Spamming threads with no cleverness is just dull. REPORTED

That kind of reminds me of a little more mellow Scale the Summit

There is another band it really reminds me of that I just can. not. place. Will update if I find it.

Explosions in the Sky? They started me down this path, which forever dominates my destiny. I blame Friday Night Lights.

My_Username’s nonsense aside, whoever came up with the term “Essential Oils” deserves a marketing medal of some kind – that is an absolutely fucking spectacular turn of phrase.

“Here, rub this gunk into your skin!”
“Err… I dunno… it smells like armpit.”
“No, seriously, it’s an essential oil!”
“Oh, well then.”

My daughter in college eats all this stuff up, as only a college kid could do. She’s convinced that rubbing [x] oil into the bottom of her feel helps relax her before exams and that [y] oil being “infused” into the air makes her more mentally efficient or whatever.

That’s fine, at least it’s not crystals. I dated a girl in college who believed in “power pyramids” or some bullshit, and I eagerly went along with it in order to get laid, so I don’t have a lot of moral high ground here. And honestly, anything that helps mask the funk of a college dorm is guaranteed to reduce MY stress, and the aromatic oils are cheap and make good stocking stuffers.

I mean, if something smells good and improves your mood, good for you? Idk, mostly stuff like that just triggers my asthma.

Nice pull, but not the one in my head. I was thinking Canvas Solaris. Which took me a while to remember.

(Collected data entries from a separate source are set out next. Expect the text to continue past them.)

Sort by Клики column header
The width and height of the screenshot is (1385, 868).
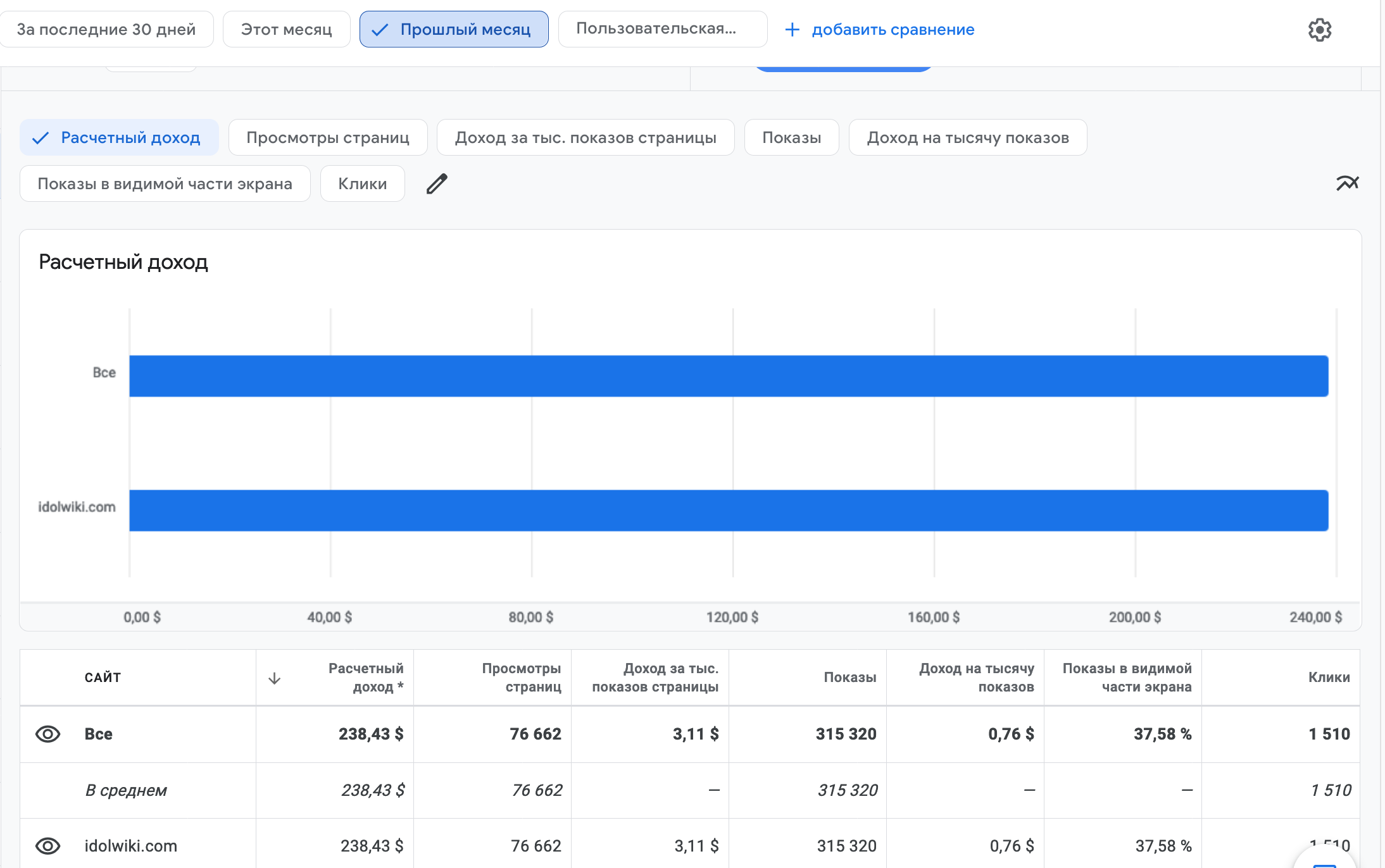(1328, 678)
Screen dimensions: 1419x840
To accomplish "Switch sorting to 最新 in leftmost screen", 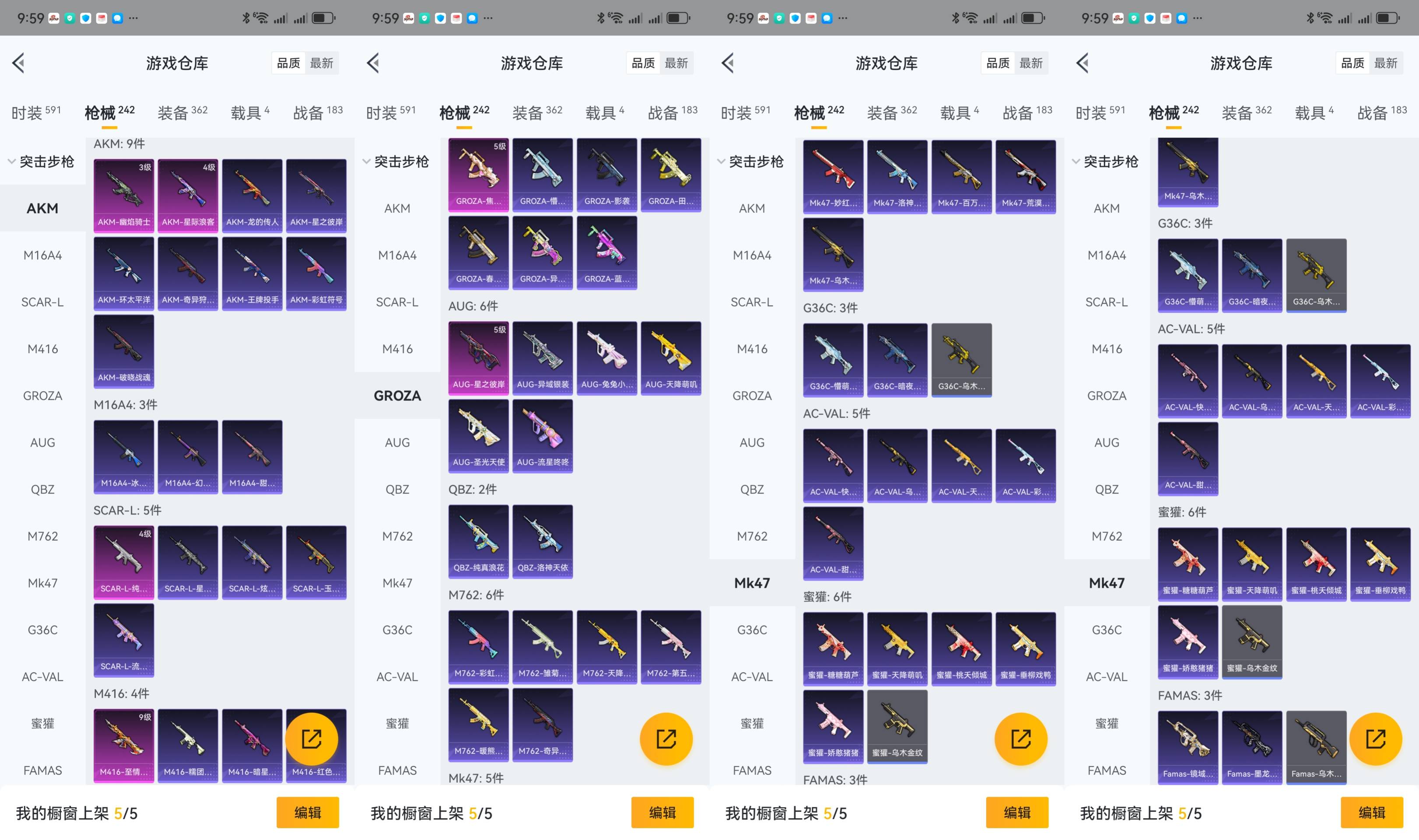I will [x=322, y=63].
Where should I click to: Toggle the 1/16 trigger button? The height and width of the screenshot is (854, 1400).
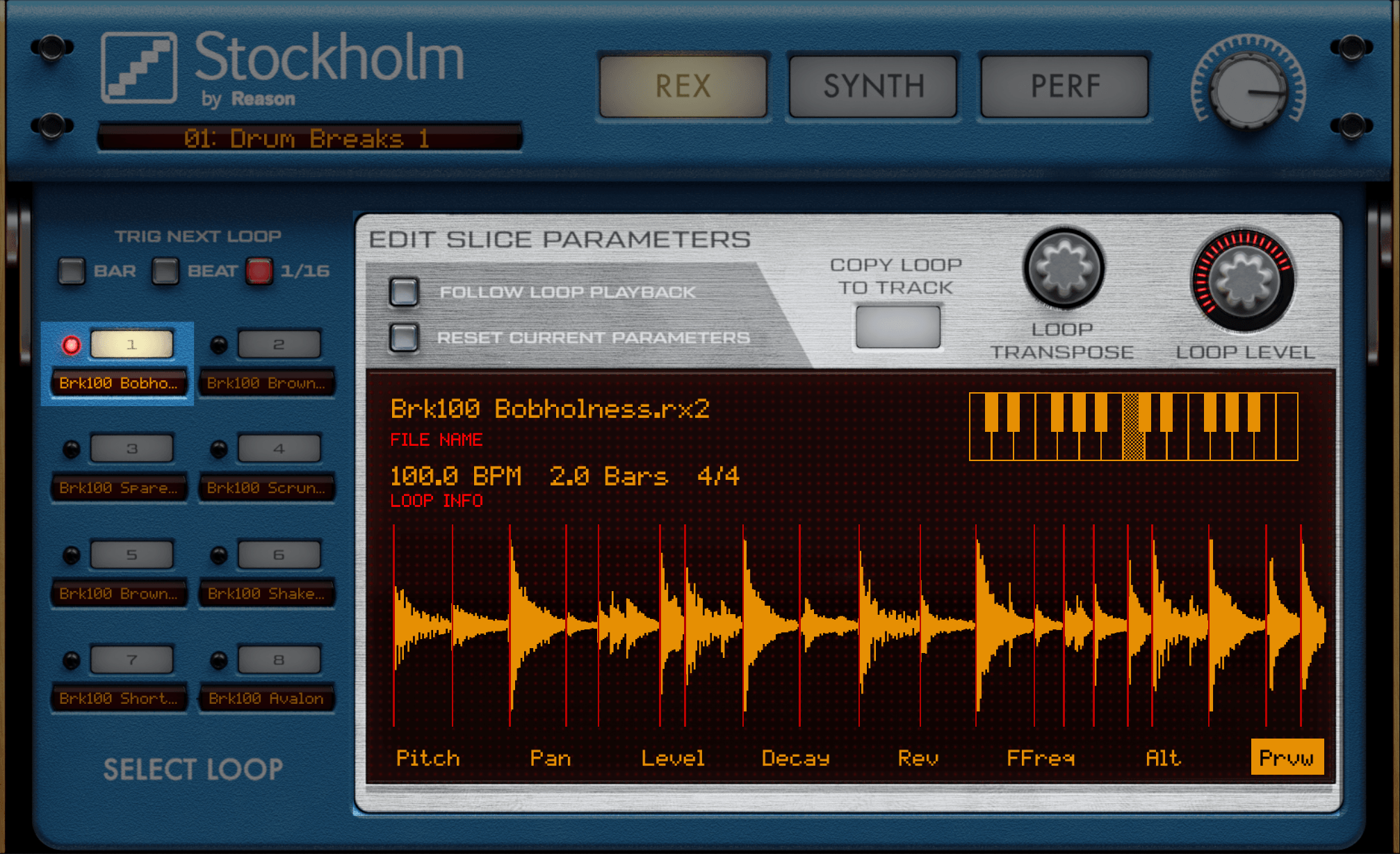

Which definitely has a different feel, but there are a few songs of theirs that pick at the same tone.

Placebo’s a hell of a drug.

Neat, I’ll check it out!

Currently Kid A is playing and it’s a high crime and/or misdemeanor to stop it mid-album, so it’ll have to wait a bit.

Nope.

Some oils. More realistically, “a very small number of oils”. Hardly anyone would try to dispute a statement that “a few kinds of oils have medicinal uses”. But saying “oils” is just flat wrong. If you want to be scientific, then be careful about the language you choose.

“proven”? I’m not so sure about that. I’m not going to open some random google doc, so I’ve not seen what you put there. I would be interested in seeing what you consider to be the best of the best, so if you post here a citation for the best scientific study I will read it. I will not be surprised if there is at least one study that effectively shows a clinical benefit for some specific oil product, but neither am I confident that any study has yet been properly conducted and published (data and all) in a peer-reviewed journal. But even a few truly gold-standard studies of specific uses of specific oils does not justify your quoted claim.

The Google Doc is just a list of ten anecdotes with a PubMedCentral link to an article for most. Not the worst example of evidence, but certainly not ‘destroyer’ worthy.

The dislocated knee story is entertaining as well as highly improbable. (Yes. I am calling you a liar.)